Vance Trial: UPDATE | Arkansas Blog

Vance Trial: UPDATE


There are horrors in this world, and one of them was sitting in a clean, well-lit courtroom, listening to a veteran emergency room doctor and a sexual assault examination nurse describe the injuries of KATV anchorwoman Anne Pressly.


Earlier, Anne's mother, Patti Cannady, had described how she found her daughter in her rented house on Club Road in the early morning hours of October 20, 2008, lying in a fetal position on a bed soaked with her own blood. Cannady teared up at least once as she told how she tried to stop her only daughter's bleeding with towels retrieved from the bathroom -- how, when she looked up to pray as EMT's worked to save Anne's life, she saw that the attack had been so brutal that it left flecks of blood on the ceiling.

St. Vincent Infirmary ER doctor Theresa McBride and Carla Jackson, a Sexual Assault Nurse Examiner, took the description of Pressly's injuries where a mother's mind would not allow itself to tread, and their account was -- in a word --  horrific.

Jackson, who examined Pressly for signs of rape as doctors worked to stabilize her, testified that Pressly's face and scalp bore signs of "massive trauma." Jackson said that there was a half-centimeter tear to the skin between Pressly's vagina and anus, which she said can be indicitive that a forcible rape has occurred.

McBride, an emergency room physician who has taught emergency medicine at UAMS, said that she was surprised that Pressly even made it to the hospital. When she first saw her, McBride said, Pressly was, "laying in a pool of blood on the gurney... She did not have a recognizable human face."

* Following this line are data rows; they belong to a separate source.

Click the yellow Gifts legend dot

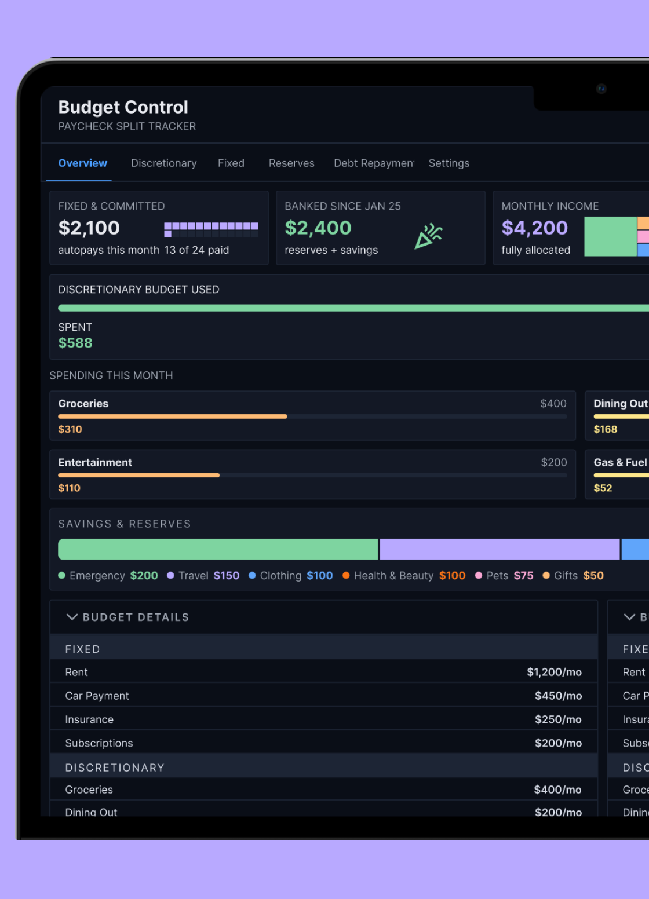[546, 576]
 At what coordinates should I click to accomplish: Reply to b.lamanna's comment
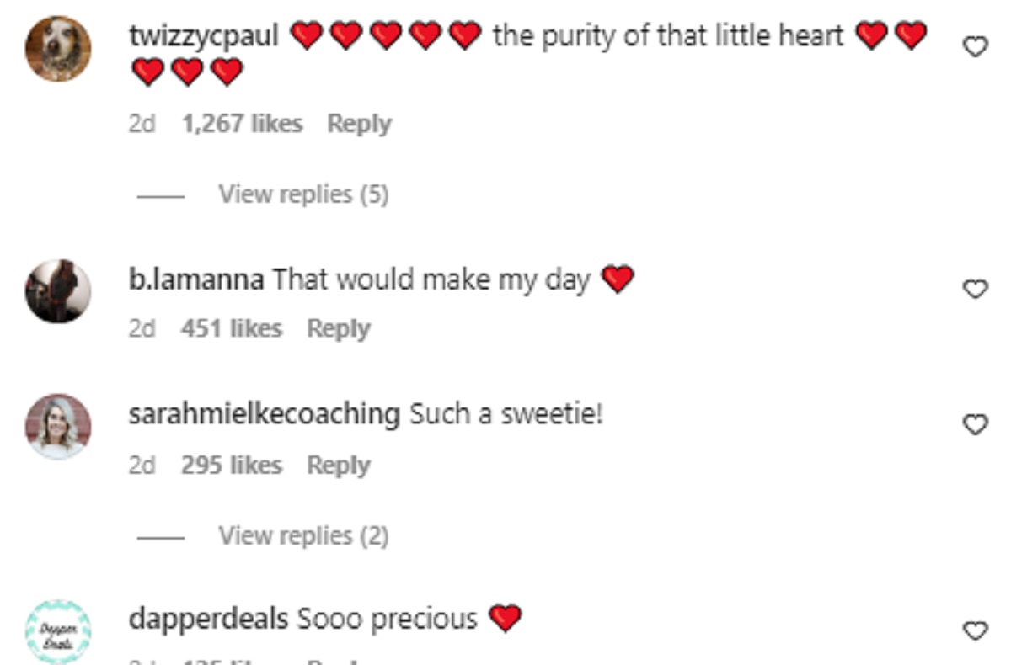339,328
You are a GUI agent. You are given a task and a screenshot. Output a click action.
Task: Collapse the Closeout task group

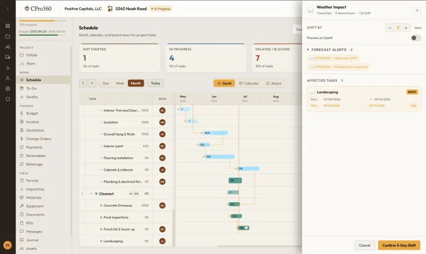(x=91, y=194)
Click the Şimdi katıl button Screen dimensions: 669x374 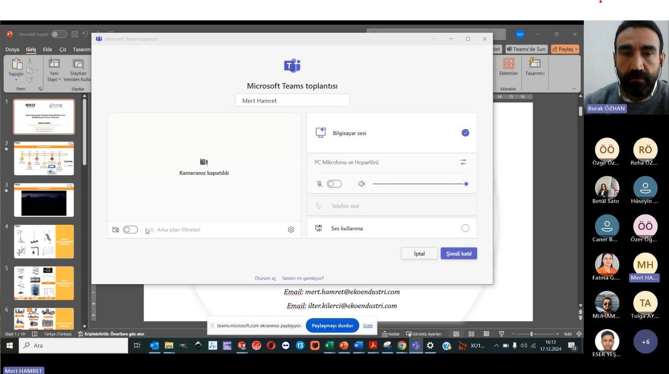point(458,254)
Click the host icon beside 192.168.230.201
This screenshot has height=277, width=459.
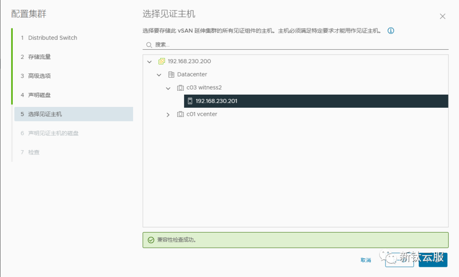(189, 101)
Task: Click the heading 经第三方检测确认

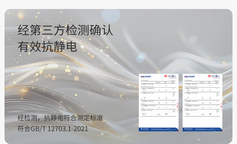Action: pyautogui.click(x=65, y=31)
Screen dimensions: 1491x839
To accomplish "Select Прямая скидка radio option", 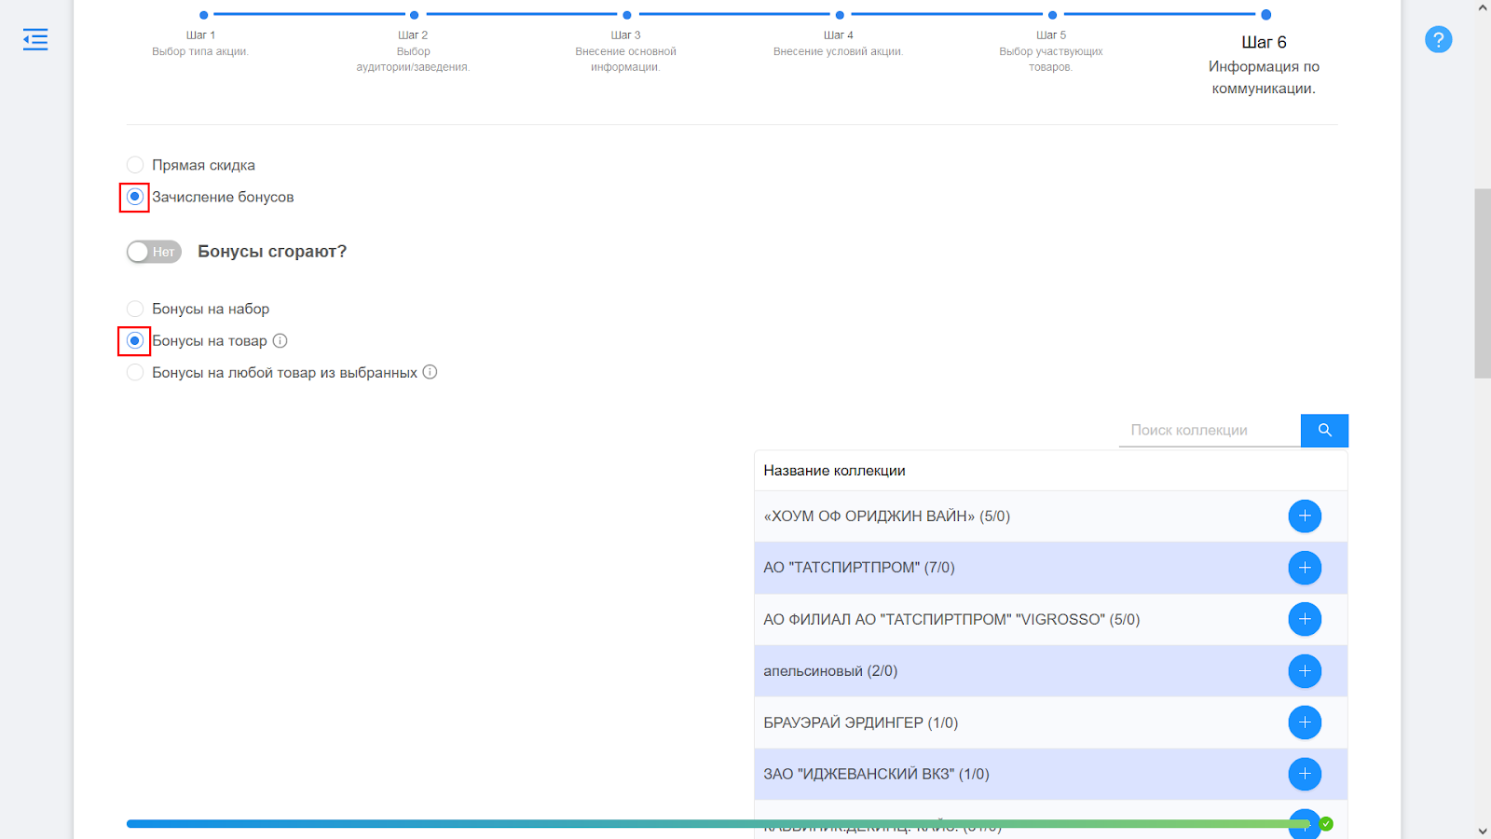I will 135,165.
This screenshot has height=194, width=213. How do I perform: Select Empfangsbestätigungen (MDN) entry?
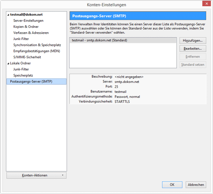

McBride testified that when she tried to put a tube down Pressly's throat to help her breathe, she found that the bones in Pressly's face were so shattered that they moved under the skin. Pressly's hair was matted with blood to the point that McBride said she first took her to be a redhead. Her nose was crushed beyond recognition. What McBride first took to be a laceration to Pressly's neck was actually her dislocated jaw, which had collapsed down onto her throat.

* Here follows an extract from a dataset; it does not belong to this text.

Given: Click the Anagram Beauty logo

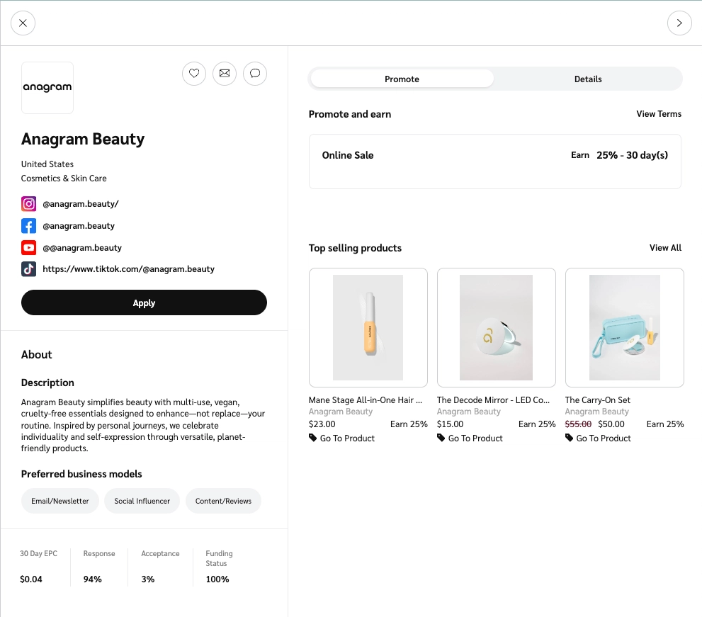Looking at the screenshot, I should pyautogui.click(x=47, y=87).
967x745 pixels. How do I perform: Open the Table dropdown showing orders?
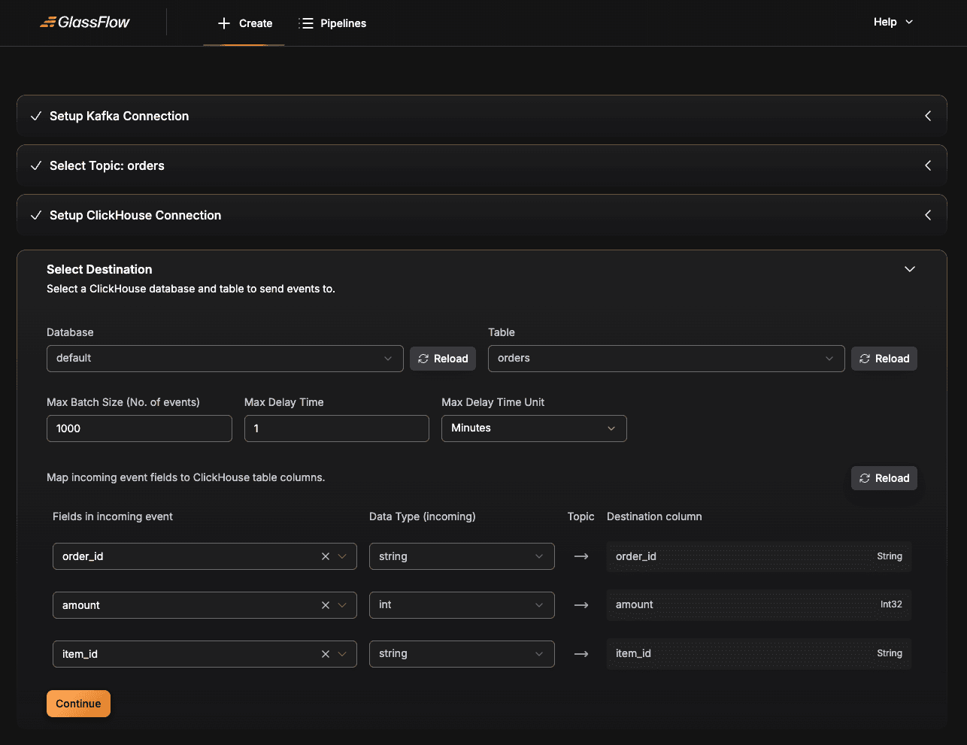coord(665,359)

Given the chance to cross-examine McBride and Jackson, defense attorneys for defendant Curtis Vance gave the impression of grasping at straws, with attorney Katherine Streett seizing on the fact that McBride is a Doctor of Osteopathy, not an M.D., and questioning Jackson over the fact that she couldn't remember if she'd used one swab or two to collect evidence from Pressly's body. McBride countered that the D.O. and the M.D. degrees are recognized by medical licensing bodies as "equivalent degrees."  

Testimony resumes tomorrow at 9:30 a.m.